Download or read book Journal of the Parliaments of the Commonwealth written by and published by . This book was released on 1920 with total page 896 pages. Available in PDF, EPUB and Kindle. Book excerpt:
Download or read book Pushing Cool written by Keith Wailoo and published by University of Chicago Press. This book was released on 2021-11-02 with total page 411 pages. Available in PDF, EPUB and Kindle. Book excerpt: Spanning a century, Pushing Cool reveals how the twin deceptions of health and Black affinity for menthol were crafted—and how the industry’s disturbingly powerful narrative has endured to this day. Police put Eric Garner in a fatal chokehold for selling cigarettes on a New York City street corner. George Floyd was killed by police outside a store in Minneapolis known as “the best place to buy menthols.” Black smokers overwhelmingly prefer menthol brands such as Kool, Salem, and Newport. All of this is no coincidence.

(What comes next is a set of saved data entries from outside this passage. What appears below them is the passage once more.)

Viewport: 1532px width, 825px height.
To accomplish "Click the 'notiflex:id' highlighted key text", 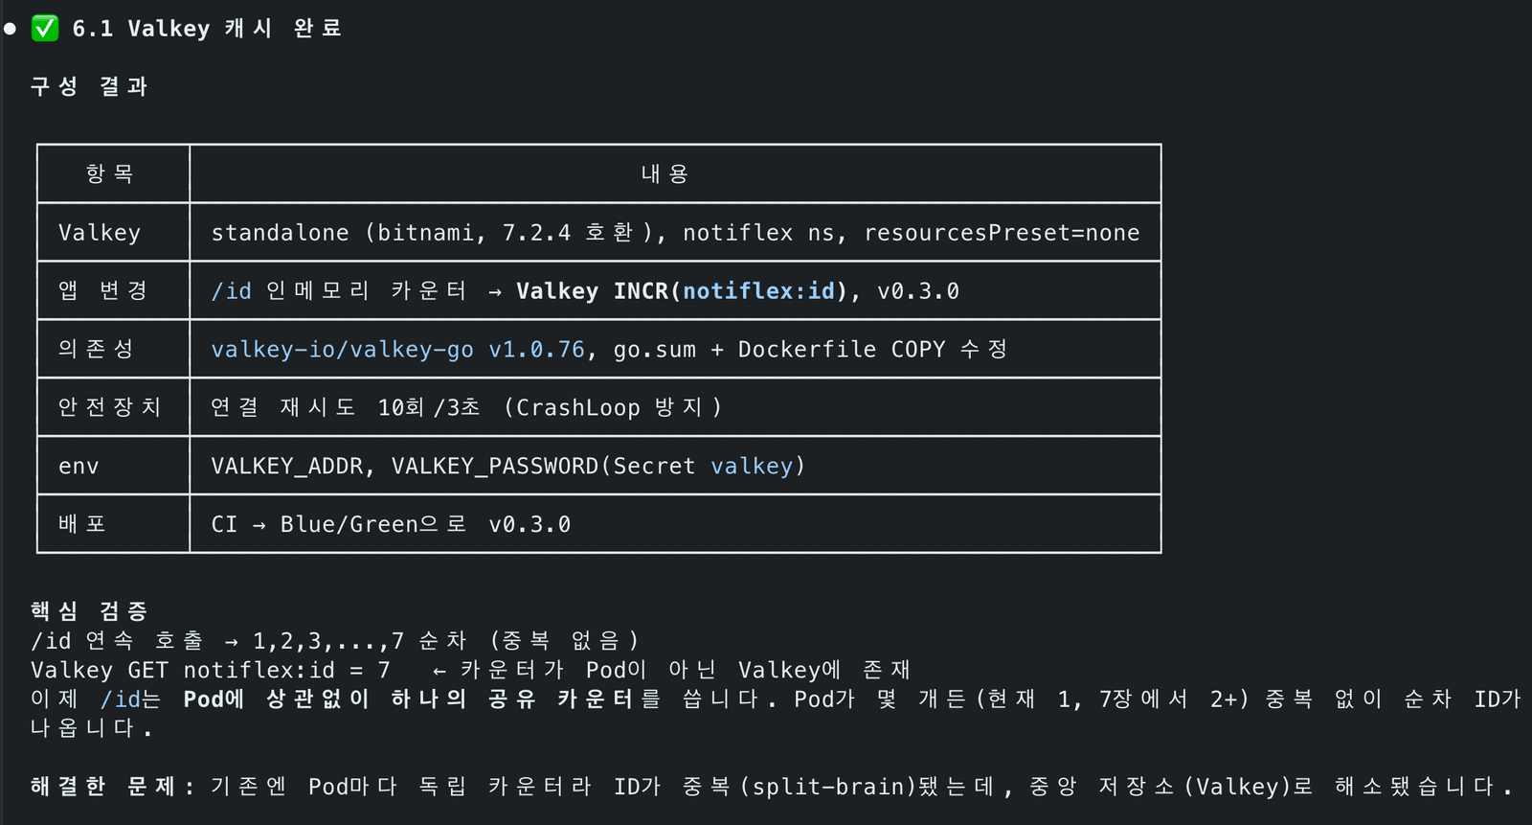I will 758,291.
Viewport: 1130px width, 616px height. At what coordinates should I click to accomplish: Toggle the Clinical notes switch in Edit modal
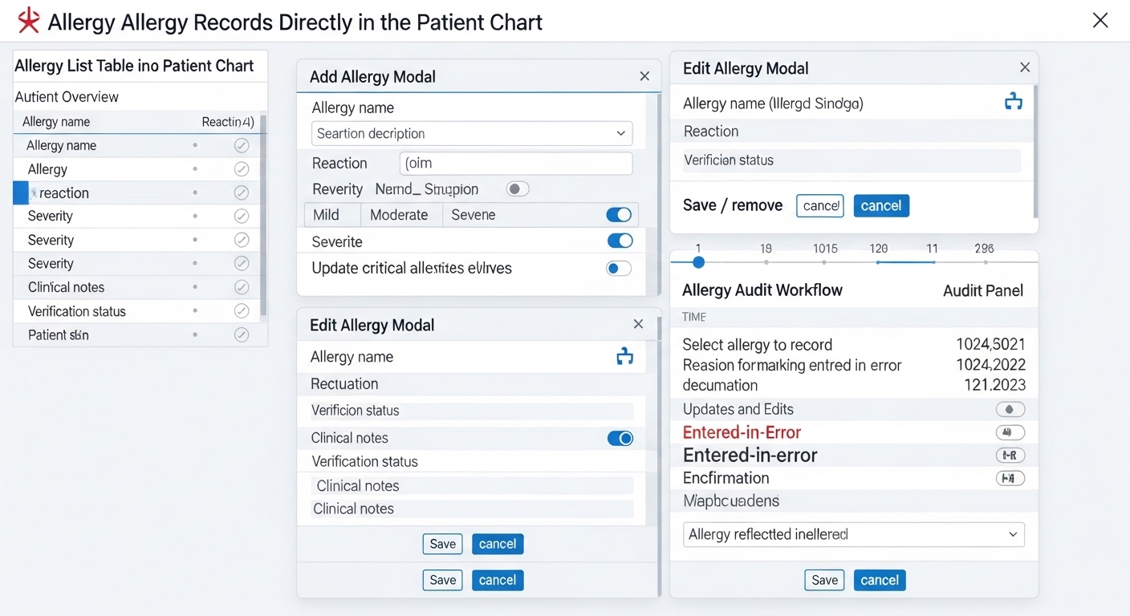point(620,438)
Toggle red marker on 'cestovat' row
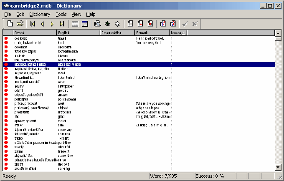This screenshot has height=181, width=284. pos(6,38)
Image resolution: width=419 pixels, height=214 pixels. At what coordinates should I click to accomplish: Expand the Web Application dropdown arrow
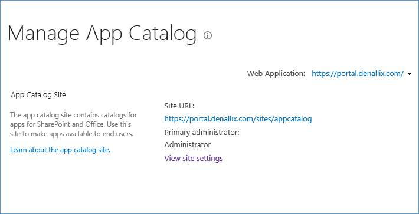click(410, 74)
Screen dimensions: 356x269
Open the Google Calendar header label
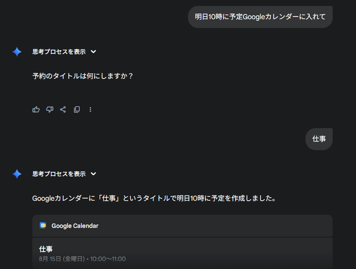point(75,226)
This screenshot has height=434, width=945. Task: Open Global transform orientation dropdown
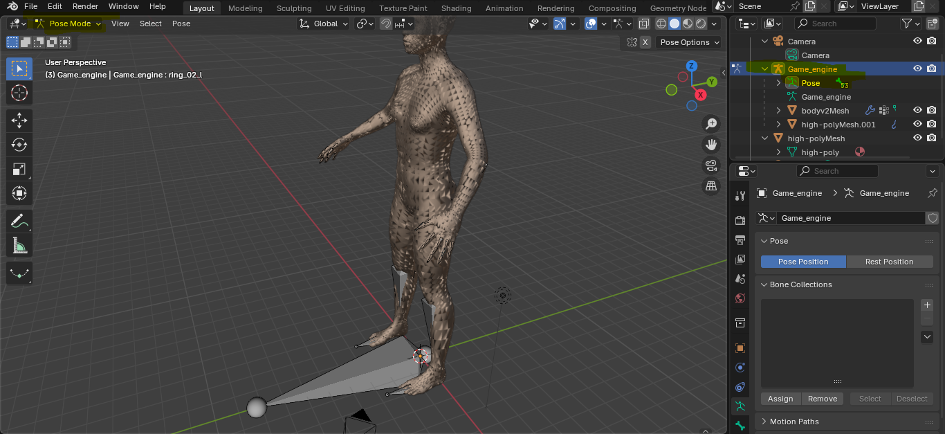tap(325, 24)
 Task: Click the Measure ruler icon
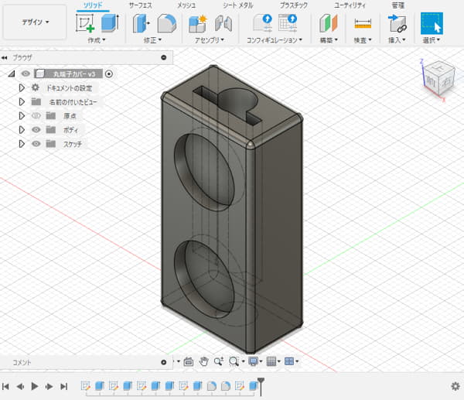363,23
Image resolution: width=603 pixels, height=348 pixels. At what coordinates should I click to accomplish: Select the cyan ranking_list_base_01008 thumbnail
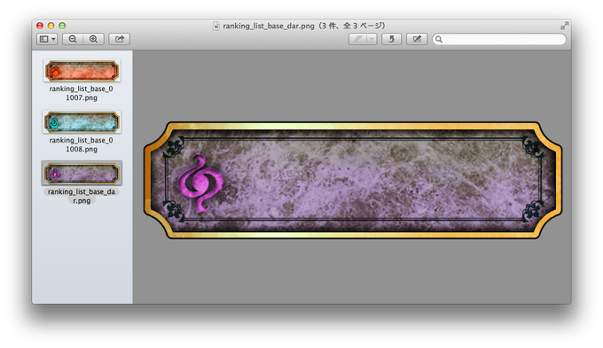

The disproportionate Black deaths and cries of “I can’t breathe” that ring out in our era—because of police violence, COVID-19, or menthol smoking—are intimately connected to a post-1960s history of race and exploitation. In Pushing Cool, Keith Wailoo tells the intricate and poignant story of menthol cigarettes for the first time. He pulls back the curtain to reveal the hidden persuaders who shaped menthol buying habits and racial markets across America: the world of tobacco marketers, consultants, psychologists, and social scientists, as well as Black lawmakers and civic groups including the NAACP. Today most Black smokers buy menthols, and calls to prohibit their circulation hinge on a history of the industry’s targeted racial marketing. In 2009, when Congress banned flavored cigarettes as criminal enticements to encourage youth smoking, menthol cigarettes were also slated to be banned. Through a detailed study of internal tobacco industry documents, Wailoo exposes why they weren’t and how they remain so popular with Black smokers.